From the Guidelines
Yes, supratherapeutic levels of tacrolimus can cause acute kidney injury (AKI). Tacrolimus, an immunosuppressant medication commonly used after organ transplantation, has a narrow therapeutic window, with target blood levels typically ranging from 5-15 ng/mL depending on the transplant type and time since transplantation [ 1 ]. When tacrolimus levels exceed the therapeutic range, nephrotoxicity is a significant concern.
Key Points
- Tacrolimus causes vasoconstriction of the afferent arteriole in the kidney, reducing renal blood flow and glomerular filtration rate [ 1 ].
- This vasoconstriction is dose-dependent, meaning higher tacrolimus levels increase the risk and severity of kidney injury.
- Additionally, tacrolimus can cause tubular damage through direct toxicity to renal tubular cells.
- Patients with supratherapeutic tacrolimus levels may present with rising creatinine, decreased urine output, electrolyte abnormalities, and fluid retention.
- Management typically involves dose reduction or temporary discontinuation of tacrolimus, with close monitoring of drug levels and kidney function.
- Risk factors for tacrolimus-induced AKI include dehydration, concurrent use of other nephrotoxic medications, and drug interactions that increase tacrolimus levels.
Recommendations
- Tacrolimus trough levels should be kept at 6-10 ng/ml during the first month followed by 4-8 ng/ml thereafter [ 1 ].
- It is recommended to combine tacrolimus with other immunosuppressive drugs to allow for a lower range of tacrolimus trough levels and to help preserve renal function [ 1 ].
- The administration of basiliximab induction with delayed introduction of tacrolimus is strongly recommended in patients at risk of developing post-transplant renal dysfunction [ 1 ].
From the FDA Drug Label
Tacrolimus, like other calcineurin inhibitors, can cause acute or chronic nephrotoxicity in transplant patients due to its vasoconstrictive effect on renal vasculature, toxic tubulopathy and tubular-interstitial effects. Acute renal impairment associated with tacrolimus toxicity can result in high serum creatinine, hyperkalemia, decreased secretion of urea and hyperuricemia, and is usually reversible.
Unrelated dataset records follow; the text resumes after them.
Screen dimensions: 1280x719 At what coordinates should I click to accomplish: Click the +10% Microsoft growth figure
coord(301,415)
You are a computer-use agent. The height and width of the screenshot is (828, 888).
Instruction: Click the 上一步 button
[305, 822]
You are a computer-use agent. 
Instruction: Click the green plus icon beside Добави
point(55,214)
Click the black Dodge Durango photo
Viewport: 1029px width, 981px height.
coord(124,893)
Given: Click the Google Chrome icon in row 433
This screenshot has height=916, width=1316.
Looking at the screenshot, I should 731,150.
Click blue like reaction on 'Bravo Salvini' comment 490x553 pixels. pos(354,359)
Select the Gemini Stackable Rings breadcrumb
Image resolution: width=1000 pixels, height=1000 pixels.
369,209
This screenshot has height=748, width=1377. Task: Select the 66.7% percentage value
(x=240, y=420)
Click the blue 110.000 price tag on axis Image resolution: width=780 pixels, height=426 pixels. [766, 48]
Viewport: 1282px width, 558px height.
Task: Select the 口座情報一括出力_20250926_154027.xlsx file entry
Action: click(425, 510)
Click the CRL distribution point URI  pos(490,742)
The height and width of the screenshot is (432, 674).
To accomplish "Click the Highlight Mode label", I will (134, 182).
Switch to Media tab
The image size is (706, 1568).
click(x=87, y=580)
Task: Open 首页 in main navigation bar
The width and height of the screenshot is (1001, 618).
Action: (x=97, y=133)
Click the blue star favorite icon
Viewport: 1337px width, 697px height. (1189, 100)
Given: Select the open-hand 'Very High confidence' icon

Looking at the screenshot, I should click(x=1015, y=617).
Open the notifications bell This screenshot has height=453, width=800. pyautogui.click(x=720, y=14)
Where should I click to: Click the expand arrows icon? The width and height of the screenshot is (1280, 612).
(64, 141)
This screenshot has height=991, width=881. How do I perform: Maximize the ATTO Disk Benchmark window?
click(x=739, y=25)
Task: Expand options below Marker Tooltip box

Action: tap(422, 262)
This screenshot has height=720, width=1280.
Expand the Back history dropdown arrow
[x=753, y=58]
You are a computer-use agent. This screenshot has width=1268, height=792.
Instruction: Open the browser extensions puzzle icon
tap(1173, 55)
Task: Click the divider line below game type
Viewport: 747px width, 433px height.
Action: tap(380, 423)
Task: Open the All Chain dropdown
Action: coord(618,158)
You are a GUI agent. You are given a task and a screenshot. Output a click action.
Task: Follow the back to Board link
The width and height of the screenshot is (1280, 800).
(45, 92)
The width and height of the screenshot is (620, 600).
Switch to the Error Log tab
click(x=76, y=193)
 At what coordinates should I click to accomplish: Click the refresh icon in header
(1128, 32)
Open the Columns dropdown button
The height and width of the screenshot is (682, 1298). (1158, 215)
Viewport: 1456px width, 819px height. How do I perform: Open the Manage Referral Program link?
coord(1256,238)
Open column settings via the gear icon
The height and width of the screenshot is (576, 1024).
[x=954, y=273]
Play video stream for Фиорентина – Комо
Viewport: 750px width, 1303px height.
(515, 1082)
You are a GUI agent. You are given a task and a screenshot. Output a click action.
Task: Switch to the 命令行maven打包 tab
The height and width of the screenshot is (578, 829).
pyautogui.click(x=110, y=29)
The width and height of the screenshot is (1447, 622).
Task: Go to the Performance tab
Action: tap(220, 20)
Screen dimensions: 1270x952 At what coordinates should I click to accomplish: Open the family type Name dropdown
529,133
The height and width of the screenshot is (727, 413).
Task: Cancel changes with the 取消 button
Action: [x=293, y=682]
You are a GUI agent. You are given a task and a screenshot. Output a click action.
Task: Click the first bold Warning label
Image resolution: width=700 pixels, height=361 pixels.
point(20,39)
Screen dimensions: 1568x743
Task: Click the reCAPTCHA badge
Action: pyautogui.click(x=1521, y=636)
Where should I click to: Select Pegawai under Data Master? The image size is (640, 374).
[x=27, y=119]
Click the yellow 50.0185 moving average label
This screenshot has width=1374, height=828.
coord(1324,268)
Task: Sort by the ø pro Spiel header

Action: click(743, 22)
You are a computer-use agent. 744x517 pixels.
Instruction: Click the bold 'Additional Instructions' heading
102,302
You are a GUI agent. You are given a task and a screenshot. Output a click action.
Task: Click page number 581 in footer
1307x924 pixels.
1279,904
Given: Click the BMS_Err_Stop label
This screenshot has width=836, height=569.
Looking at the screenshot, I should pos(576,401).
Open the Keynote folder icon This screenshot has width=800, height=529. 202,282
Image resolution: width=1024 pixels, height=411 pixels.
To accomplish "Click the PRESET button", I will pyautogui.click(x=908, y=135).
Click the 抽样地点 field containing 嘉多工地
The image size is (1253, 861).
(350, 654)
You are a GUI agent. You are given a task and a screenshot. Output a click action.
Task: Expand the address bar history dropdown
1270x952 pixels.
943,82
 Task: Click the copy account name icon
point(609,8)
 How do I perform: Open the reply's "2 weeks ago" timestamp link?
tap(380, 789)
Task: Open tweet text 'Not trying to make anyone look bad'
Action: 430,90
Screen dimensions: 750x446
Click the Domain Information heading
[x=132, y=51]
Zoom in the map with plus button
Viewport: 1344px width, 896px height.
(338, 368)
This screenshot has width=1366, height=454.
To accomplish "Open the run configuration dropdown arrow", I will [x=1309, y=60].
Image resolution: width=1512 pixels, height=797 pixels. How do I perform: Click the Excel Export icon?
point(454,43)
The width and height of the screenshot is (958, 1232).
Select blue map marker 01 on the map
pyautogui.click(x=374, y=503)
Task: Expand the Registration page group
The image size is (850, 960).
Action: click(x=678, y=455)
In patients with elevated serum creatinine and tacrolimus whole blood trough concentrations greater than the recommended range, consider dosage reduction or temporary interruption of tacrolimus administration
Yes, supratherapeutic levels of tacrolimus can cause acute kidney injury due to its nephrotoxic effects, which can be reversible by reducing the dosage or temporarily interrupting tacrolimus administration 2.
From the Research
Association between Supratherapeutic Tacrolimus Levels and Acute Kidney Injury
- Supratherapeutic levels of tacrolimus have been associated with an increased risk of acute kidney injury (AKI) in various studies 3, 4, 5, 6.
- A retrospective observational cohort study of heart transplantation patients found that supratherapeutic whole-blood tacrolimus trough concentrations were independently associated with AKI (OR 1.66; 95% CI 1.20-2.31) 3.
- Another study of lung transplantation patients found that supra-therapeutic tacrolimus concentrations were related to the early onset of AKI (OR 1.55; 95% CI 1.06-2.27) 4.
- A clinical and histological analysis of acute tacrolimus nephrotoxicity in renal allografts found that high trough levels of whole blood tacrolimus and the existence of moderate-to-severe arteriosclerosis in allograft arteries have the potential to cause tacrolimus nephrotoxicities 5.
Risk Factors for Tacrolimus-Induced Acute Nephrotoxicity
- High trough concentrations of tacrolimus have been identified as a risk factor for acute nephrotoxicity in children with nephrotic syndrome (OR, 1.48; 95% CI, 1.16 to 1.88; P < 0.001) 6.
- Diarrhea has also been found to potentiate the risk of tacrolimus-induced acute nephrotoxicity in children with nephrotic syndrome (OR, 22.00; 95% CI, 1.58 to 306.92; P = 0.022) 6.
- The use of certain medications, such as ranolazine, in combination with tacrolimus and diltiazem, may also increase the risk of tacrolimus toxicity and reversible acute kidney injury 7.
Clinical Characteristics of Tacrolimus-Induced Acute Nephrotoxicity
- Tacrolimus-induced nephrotoxicity can present with a range of clinical characteristics, including fatigue, loss of appetite, tremors, and decreased urine output 7.
- The onset of nephrotoxicity can occur within days to weeks after initiation of tacrolimus therapy, and the severity of the condition can vary from mild to severe 5, 6.
- Recovery from nephrotoxicity is possible with reduction or discontinuation of tacrolimus therapy, and close monitoring of tacrolimus levels is essential to prevent and manage this condition 3, 4, 7, 6.